### What to work on
Print only the lines from the one with "You are a computer-use" through the end of the data, exactly, and please omit pictures.

### Data excerpts
————

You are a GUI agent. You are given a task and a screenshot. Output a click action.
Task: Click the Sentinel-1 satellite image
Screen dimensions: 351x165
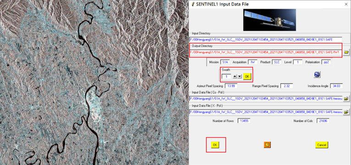(x=269, y=20)
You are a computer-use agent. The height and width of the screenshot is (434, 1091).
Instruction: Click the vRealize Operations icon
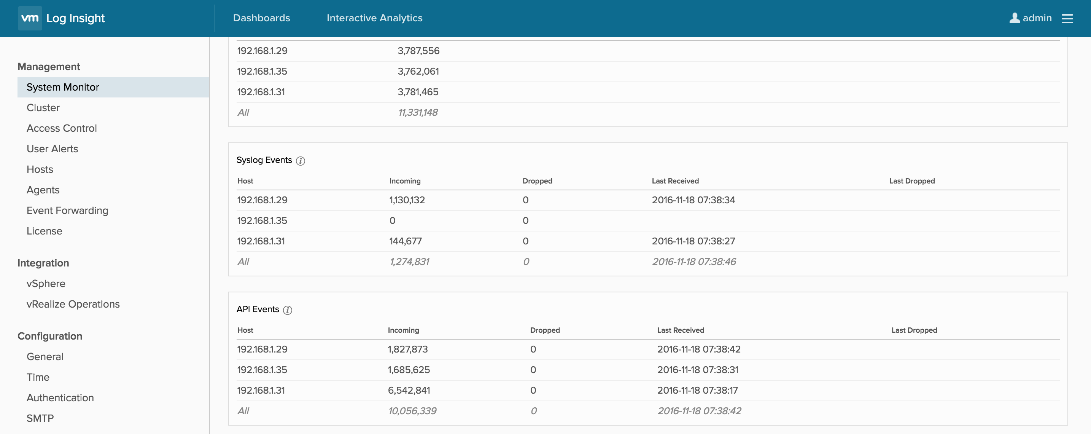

————

### The completed task
You are a computer-use agent. The height and width of the screenshot is (434, 1091).
Instruction: Click the vRealize Operations icon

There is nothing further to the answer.